A key concern for many Africans is how they can grow incomes in a sustained and long-term manner. The reality is that some efforts can be made at the individual level, but holistic and trans-national income growth needs the support of others.
Thus, there are three layers of income growth: individual efforts, financing from others and government efforts.
In terms of individual efforts, a large number of people start a business either because they are unemployed and have no choice, or as a means of raising extra money while employed.
The reality is that often these businesses are poorly thought-out, poorly managed and have low levels of productivity and thus profitability.
To run a business, one ought to first read as much as one can on the venture in terms of strategies for growth.
Secondly, get in touch with someone who runs a similar successful business and learn tips to apply to your business.
Research on the venture to be equipped with management skills and saving strategies.
Invest in and save through saccos, investment clubs and other entities that focus on investment. Too often individuals try to invest money on their own and fail to tap entities that specialise in investment and have a system that makes better judgement calls on the best types of investment to be made.
Also, access finance from individuals and institutions. Forms of financing vary but fall into three main categories: grant, debt and equity. These are often accessed at an individual, group or company level. I will focus on grant as this is the most under-leveraged form of financing.
Grants are often viewed as free money that does not require an entrepreneurial mind-set to manage. This is a mistake many groups make; they do not view grants they receive as investment.
It is time groups focused on applying for grants focused on growing income and use them as they would a loan in order to not only embed financial discipline in the business venture, but also ensure that the business is well-thought through and meets an ongoing need.
Finally, the government has a role to play in ensuring per capita income growth through policies and strategies with an income growth objective. One key strategy is to focus on industrialisation and building value-added exports as this creates jobs. Targeted productivity efforts can lead to wage growth too.
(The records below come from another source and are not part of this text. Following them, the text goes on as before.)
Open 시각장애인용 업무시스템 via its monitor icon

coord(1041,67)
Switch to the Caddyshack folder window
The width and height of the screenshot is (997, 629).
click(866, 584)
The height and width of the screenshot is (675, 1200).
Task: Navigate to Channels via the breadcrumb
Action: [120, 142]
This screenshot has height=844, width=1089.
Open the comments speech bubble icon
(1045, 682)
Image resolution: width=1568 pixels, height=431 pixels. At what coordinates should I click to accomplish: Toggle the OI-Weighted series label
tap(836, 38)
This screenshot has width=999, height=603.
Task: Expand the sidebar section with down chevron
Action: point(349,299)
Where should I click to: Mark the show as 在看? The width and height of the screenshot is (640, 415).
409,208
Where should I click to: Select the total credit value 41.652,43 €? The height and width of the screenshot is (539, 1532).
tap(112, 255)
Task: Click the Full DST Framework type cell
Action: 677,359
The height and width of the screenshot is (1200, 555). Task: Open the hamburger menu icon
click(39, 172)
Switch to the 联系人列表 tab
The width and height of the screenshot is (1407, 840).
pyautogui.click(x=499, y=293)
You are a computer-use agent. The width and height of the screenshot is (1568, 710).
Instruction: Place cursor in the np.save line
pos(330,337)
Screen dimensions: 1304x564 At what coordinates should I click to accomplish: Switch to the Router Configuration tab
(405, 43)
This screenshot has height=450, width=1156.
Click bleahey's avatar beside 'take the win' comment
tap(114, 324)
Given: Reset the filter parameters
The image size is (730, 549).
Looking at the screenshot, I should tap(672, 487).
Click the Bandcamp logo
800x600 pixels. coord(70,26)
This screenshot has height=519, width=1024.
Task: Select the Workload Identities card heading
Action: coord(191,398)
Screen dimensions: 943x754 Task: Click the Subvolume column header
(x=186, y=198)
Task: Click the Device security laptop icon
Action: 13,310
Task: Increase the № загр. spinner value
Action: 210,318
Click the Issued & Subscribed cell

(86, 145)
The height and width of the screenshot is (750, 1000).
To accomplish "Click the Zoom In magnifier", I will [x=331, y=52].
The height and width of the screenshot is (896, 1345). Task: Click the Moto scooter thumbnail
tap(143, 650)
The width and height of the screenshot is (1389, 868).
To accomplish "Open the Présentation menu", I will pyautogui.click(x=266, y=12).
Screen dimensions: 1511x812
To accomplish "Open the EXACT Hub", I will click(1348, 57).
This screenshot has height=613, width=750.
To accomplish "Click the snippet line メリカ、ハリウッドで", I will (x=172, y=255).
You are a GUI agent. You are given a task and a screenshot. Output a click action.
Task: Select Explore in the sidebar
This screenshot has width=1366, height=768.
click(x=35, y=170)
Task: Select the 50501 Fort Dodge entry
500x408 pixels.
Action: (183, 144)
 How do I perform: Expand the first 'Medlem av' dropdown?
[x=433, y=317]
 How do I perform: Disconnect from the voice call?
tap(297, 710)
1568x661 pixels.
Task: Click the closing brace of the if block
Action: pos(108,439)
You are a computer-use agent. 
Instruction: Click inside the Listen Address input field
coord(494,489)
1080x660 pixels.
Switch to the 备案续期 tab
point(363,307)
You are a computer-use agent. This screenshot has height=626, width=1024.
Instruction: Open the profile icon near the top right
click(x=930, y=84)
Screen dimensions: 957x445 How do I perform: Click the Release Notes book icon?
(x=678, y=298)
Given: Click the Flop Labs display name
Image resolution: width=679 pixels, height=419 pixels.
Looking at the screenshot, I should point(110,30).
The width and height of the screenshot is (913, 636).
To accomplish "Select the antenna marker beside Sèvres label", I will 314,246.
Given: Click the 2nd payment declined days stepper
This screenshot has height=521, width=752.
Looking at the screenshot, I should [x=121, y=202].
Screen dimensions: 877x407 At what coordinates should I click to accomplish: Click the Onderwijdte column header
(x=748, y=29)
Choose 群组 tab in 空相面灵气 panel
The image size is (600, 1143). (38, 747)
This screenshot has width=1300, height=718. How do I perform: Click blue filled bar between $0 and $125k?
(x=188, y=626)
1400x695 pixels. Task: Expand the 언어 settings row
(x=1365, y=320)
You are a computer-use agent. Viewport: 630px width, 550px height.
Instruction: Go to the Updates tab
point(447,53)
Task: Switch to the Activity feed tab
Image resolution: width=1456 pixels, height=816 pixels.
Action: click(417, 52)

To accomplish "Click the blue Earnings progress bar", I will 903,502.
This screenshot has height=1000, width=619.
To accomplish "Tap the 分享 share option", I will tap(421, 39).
Exporting finished goods does two things: first, it creates products that are more profitable and resilient in pricing than raw materials and secondly, exports generate more jobs in the home country.
Thus, the job of governments is to lower the cost of production and make products competitive in domestic and exports markets.
The government should focus on efforts to reduce the cost of energy, transport, and compliance to regulations.
The government also ought to encourage competition so that efficiency drives the sector and creates room for wage growth.